- [TASK]: Copy out the items below word for word, from the start of the items through the line that contains "will click(x=16, y=103).".

** Begin PROVIDED MATERIAL **

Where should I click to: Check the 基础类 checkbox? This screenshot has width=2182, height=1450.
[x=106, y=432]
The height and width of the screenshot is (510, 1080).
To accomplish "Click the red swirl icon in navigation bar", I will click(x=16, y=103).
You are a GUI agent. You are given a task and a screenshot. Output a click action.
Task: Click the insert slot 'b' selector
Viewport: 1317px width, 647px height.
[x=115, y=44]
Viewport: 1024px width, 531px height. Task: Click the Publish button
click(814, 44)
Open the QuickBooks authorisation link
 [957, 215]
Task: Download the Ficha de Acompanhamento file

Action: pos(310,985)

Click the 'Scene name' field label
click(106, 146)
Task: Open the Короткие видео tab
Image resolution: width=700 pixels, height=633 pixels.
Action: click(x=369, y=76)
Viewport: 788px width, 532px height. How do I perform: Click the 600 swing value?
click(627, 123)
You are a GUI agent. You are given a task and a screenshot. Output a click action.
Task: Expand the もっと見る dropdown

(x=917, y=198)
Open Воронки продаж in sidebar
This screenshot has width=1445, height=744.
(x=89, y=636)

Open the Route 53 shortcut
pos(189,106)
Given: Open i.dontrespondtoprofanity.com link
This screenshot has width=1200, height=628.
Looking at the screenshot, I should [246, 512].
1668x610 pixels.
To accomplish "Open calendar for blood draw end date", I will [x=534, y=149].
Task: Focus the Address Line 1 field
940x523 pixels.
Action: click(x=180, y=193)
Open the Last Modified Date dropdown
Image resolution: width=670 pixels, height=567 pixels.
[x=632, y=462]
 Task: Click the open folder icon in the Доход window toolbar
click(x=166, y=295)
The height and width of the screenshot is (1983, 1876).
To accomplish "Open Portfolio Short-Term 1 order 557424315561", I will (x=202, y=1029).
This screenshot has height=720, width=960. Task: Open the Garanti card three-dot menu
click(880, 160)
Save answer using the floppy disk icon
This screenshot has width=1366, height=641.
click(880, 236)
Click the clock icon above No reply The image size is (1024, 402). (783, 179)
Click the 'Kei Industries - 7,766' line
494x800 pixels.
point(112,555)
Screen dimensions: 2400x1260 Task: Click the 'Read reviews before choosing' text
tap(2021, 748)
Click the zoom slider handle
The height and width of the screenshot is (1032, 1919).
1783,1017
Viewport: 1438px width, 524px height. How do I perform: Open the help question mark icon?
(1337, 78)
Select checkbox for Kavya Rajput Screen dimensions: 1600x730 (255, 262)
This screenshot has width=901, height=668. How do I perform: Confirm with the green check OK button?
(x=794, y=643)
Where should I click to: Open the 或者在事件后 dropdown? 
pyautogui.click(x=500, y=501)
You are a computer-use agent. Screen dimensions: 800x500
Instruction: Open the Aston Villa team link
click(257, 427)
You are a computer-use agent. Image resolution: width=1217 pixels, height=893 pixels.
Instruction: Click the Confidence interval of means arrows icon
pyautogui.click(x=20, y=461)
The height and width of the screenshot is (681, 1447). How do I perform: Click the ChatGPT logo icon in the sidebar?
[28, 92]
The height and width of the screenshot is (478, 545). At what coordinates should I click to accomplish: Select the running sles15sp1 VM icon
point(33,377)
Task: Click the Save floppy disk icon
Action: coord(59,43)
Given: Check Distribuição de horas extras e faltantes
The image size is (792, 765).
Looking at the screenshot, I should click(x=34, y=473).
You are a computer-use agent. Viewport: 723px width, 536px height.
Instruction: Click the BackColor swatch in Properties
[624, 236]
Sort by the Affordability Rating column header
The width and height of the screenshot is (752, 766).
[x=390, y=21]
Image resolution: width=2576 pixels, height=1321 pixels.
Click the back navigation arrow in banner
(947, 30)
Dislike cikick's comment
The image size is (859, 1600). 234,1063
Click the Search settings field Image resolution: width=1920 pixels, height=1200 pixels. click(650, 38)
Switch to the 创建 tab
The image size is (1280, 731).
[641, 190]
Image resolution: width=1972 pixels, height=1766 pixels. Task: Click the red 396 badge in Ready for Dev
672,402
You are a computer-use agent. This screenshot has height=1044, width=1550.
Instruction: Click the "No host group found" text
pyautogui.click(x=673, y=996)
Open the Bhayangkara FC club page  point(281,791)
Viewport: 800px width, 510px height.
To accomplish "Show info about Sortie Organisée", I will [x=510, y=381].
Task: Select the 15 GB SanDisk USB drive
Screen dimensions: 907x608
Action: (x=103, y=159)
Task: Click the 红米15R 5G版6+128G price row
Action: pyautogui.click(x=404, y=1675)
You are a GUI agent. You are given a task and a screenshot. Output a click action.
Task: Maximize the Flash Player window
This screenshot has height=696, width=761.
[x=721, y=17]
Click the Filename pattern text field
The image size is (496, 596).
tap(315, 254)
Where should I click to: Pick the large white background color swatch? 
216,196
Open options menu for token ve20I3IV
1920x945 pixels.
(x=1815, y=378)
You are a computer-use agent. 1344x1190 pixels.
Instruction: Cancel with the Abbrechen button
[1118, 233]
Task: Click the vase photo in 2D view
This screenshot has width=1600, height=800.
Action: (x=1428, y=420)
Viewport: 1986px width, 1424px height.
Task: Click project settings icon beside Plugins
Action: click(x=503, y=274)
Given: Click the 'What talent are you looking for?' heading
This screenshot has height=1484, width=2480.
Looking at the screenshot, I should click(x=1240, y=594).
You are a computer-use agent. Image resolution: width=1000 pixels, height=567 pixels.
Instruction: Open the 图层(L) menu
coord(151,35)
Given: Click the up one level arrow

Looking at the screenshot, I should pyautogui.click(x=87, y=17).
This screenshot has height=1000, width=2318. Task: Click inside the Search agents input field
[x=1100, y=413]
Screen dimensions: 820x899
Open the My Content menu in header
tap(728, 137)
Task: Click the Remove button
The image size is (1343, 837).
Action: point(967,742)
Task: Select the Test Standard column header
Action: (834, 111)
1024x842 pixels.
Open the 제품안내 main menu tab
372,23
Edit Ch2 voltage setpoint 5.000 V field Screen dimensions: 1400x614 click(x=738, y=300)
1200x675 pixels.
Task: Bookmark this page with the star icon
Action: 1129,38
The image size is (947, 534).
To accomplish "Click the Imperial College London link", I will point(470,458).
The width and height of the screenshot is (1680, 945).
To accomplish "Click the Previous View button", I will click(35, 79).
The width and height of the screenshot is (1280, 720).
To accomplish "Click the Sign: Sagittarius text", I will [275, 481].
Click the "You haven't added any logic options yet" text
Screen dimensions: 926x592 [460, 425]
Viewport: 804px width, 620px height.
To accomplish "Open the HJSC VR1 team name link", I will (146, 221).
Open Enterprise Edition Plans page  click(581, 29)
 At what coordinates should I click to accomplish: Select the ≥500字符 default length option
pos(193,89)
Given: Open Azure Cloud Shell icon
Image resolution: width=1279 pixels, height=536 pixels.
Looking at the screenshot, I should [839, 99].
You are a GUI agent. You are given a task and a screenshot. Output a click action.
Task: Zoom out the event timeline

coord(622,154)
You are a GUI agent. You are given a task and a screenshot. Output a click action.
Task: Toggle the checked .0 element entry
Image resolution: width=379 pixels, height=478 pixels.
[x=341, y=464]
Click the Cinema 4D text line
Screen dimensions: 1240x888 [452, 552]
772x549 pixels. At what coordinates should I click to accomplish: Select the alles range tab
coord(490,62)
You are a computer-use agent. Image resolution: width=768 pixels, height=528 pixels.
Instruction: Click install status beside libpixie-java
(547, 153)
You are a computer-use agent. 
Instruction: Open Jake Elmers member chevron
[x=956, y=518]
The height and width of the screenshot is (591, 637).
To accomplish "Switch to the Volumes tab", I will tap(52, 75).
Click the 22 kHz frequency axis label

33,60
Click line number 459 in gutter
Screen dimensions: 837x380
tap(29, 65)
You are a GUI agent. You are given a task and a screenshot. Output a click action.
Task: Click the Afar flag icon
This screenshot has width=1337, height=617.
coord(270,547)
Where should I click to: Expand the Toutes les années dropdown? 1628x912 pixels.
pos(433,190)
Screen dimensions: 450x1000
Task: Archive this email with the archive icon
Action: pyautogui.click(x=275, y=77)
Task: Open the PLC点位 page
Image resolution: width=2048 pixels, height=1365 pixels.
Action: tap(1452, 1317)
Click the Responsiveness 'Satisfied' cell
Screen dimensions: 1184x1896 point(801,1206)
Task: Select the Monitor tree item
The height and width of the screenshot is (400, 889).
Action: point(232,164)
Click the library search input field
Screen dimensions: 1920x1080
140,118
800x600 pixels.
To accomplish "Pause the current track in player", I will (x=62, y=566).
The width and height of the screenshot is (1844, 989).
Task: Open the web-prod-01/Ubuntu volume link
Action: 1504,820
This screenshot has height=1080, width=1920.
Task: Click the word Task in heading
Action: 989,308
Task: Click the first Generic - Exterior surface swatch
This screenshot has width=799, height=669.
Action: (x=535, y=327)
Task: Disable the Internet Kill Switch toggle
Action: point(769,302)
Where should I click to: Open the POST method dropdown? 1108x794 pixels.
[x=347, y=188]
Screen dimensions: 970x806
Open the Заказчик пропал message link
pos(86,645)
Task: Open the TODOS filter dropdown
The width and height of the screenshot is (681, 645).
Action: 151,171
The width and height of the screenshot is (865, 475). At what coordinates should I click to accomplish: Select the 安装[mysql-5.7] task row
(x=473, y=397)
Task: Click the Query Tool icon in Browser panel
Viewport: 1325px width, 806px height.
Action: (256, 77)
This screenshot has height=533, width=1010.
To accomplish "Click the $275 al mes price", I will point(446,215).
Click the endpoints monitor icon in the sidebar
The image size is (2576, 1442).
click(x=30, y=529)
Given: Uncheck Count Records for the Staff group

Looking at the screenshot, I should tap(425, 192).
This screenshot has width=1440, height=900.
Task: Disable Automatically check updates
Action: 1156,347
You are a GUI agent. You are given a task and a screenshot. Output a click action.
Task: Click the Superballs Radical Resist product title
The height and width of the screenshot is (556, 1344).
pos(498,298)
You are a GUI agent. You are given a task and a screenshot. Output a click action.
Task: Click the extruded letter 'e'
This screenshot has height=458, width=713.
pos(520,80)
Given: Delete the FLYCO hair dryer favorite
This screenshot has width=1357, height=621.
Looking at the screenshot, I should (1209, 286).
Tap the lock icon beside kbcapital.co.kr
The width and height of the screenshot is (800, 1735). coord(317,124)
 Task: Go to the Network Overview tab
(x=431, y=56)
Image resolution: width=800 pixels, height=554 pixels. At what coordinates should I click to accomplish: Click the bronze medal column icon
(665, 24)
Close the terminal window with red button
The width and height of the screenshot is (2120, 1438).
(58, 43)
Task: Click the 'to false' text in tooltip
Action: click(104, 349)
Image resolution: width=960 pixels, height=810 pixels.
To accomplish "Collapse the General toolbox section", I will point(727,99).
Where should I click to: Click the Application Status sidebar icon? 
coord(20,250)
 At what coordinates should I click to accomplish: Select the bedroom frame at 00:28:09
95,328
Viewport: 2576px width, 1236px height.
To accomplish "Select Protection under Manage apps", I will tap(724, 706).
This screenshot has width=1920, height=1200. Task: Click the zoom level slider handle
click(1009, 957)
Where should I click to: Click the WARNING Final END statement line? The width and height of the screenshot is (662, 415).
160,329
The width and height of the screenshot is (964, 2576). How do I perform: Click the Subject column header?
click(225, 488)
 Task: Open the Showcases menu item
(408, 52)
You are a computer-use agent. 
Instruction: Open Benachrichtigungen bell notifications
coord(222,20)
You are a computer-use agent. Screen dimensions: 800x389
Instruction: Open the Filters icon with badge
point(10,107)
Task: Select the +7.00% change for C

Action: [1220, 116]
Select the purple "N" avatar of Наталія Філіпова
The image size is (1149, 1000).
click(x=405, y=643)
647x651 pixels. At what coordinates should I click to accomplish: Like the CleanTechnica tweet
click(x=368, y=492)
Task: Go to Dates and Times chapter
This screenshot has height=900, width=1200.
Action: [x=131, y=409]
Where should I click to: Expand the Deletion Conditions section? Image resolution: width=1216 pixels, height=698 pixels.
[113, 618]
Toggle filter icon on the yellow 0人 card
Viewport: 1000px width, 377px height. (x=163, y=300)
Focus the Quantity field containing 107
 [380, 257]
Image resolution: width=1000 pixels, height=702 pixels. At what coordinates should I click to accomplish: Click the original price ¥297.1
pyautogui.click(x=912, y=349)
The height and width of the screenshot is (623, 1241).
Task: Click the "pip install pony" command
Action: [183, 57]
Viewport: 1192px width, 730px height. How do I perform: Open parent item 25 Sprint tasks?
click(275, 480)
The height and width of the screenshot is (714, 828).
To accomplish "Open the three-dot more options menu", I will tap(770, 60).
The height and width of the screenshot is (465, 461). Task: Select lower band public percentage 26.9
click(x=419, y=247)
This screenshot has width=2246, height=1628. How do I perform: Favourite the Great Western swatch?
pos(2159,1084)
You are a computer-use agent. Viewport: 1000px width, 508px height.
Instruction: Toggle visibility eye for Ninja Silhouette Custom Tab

** End PROVIDED MATERIAL **

- [RESPONSE FOR THIS EXERCISE]:
Where should I click to: Check the 基础类 checkbox? This screenshot has width=2182, height=1450.
[x=106, y=432]
The height and width of the screenshot is (510, 1080).
To accomplish "Click the red swirl icon in navigation bar", I will click(x=16, y=103).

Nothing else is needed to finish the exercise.